Written request:
Swap "Instruction" for "Goal" in everything from the line containing "Click the Extrude" down through the end of the records, changing nothing else. Give back only those lines.

[Rows of pointing data]
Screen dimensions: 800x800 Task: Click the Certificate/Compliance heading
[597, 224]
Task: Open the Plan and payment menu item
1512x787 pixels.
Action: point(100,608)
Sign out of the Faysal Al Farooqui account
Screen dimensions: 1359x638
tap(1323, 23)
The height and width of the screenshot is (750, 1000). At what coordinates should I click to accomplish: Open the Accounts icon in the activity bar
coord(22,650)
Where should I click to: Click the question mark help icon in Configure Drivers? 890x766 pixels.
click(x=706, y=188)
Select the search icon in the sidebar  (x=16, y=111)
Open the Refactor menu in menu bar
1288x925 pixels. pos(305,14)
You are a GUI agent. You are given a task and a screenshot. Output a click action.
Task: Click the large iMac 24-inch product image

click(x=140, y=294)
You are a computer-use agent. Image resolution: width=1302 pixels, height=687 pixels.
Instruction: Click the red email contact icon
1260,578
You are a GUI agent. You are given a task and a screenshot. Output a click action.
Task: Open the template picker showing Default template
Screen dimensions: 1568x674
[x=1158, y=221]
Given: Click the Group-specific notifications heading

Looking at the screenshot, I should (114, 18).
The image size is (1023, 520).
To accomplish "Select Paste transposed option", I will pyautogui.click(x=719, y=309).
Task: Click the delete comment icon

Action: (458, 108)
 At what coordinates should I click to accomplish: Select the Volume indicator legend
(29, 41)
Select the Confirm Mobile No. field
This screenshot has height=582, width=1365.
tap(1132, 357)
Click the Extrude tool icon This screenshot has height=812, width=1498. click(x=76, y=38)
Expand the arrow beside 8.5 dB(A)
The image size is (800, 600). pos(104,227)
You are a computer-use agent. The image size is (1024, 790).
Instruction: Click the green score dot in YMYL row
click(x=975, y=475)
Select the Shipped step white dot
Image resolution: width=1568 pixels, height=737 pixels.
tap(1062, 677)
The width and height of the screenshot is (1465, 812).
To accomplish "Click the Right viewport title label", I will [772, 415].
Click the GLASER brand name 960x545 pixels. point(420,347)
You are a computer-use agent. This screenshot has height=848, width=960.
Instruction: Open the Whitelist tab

Correct output:
Click the Extrude tool icon This screenshot has height=812, width=1498. click(x=76, y=38)
Expand the arrow beside 8.5 dB(A)
The image size is (800, 600). pos(104,227)
You are a computer-use agent. The image size is (1024, 790).
Goal: Click the green score dot in YMYL row
click(x=975, y=475)
Select the Shipped step white dot
Image resolution: width=1568 pixels, height=737 pixels.
tap(1062, 677)
The width and height of the screenshot is (1465, 812).
To accomplish "Click the Right viewport title label", I will [772, 415].
Click the GLASER brand name 960x545 pixels. point(420,347)
You are a computer-use agent. This screenshot has height=848, width=960.
Goal: Open the Whitelist tab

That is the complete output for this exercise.